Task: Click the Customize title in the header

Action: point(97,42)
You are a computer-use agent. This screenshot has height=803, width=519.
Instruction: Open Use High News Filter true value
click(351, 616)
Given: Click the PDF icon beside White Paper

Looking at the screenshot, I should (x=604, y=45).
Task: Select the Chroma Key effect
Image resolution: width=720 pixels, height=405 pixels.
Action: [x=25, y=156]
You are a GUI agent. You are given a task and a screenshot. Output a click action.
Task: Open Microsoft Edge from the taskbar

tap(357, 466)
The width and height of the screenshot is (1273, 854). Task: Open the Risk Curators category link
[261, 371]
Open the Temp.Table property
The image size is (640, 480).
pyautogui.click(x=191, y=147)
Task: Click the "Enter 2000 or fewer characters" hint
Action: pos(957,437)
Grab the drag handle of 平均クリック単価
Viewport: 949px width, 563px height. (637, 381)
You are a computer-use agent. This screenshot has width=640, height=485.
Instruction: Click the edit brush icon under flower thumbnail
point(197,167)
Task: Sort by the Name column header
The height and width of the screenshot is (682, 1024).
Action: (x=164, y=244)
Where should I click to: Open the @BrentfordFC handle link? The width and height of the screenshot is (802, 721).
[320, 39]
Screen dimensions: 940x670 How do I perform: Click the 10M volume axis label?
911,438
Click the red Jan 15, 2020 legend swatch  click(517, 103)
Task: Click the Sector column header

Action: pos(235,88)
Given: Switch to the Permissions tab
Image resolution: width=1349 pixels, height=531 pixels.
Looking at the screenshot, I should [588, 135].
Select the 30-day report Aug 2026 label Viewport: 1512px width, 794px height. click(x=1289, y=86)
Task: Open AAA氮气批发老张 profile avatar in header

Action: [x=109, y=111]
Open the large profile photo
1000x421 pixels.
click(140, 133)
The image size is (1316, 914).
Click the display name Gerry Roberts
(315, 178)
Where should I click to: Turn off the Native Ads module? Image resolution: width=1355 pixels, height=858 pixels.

━━━━━━━━━━

== Challenge ==
Pull out every line of the items above, from the line containing "You are a GUI" down through the line containing "Looking at the screenshot, I should [588, 135].", and reproduce them unchanged, including both of those lines.

== Task response ==
You are a GUI agent. You are given a task and a screenshot. Output a click action.
Task: Open Microsoft Edge from the taskbar

tap(357, 466)
The width and height of the screenshot is (1273, 854). Task: Open the Risk Curators category link
[261, 371]
Open the Temp.Table property
The image size is (640, 480).
pyautogui.click(x=191, y=147)
Task: Click the "Enter 2000 or fewer characters" hint
Action: pos(957,437)
Grab the drag handle of 平均クリック単価
Viewport: 949px width, 563px height. (637, 381)
You are a computer-use agent. This screenshot has width=640, height=485.
Instruction: Click the edit brush icon under flower thumbnail
point(197,167)
Task: Sort by the Name column header
The height and width of the screenshot is (682, 1024).
Action: (x=164, y=244)
Where should I click to: Open the @BrentfordFC handle link? The width and height of the screenshot is (802, 721).
[320, 39]
Screen dimensions: 940x670 How do I perform: Click the 10M volume axis label?
911,438
Click the red Jan 15, 2020 legend swatch  click(517, 103)
Task: Click the Sector column header

Action: pos(235,88)
Given: Switch to the Permissions tab
Image resolution: width=1349 pixels, height=531 pixels.
Looking at the screenshot, I should [588, 135].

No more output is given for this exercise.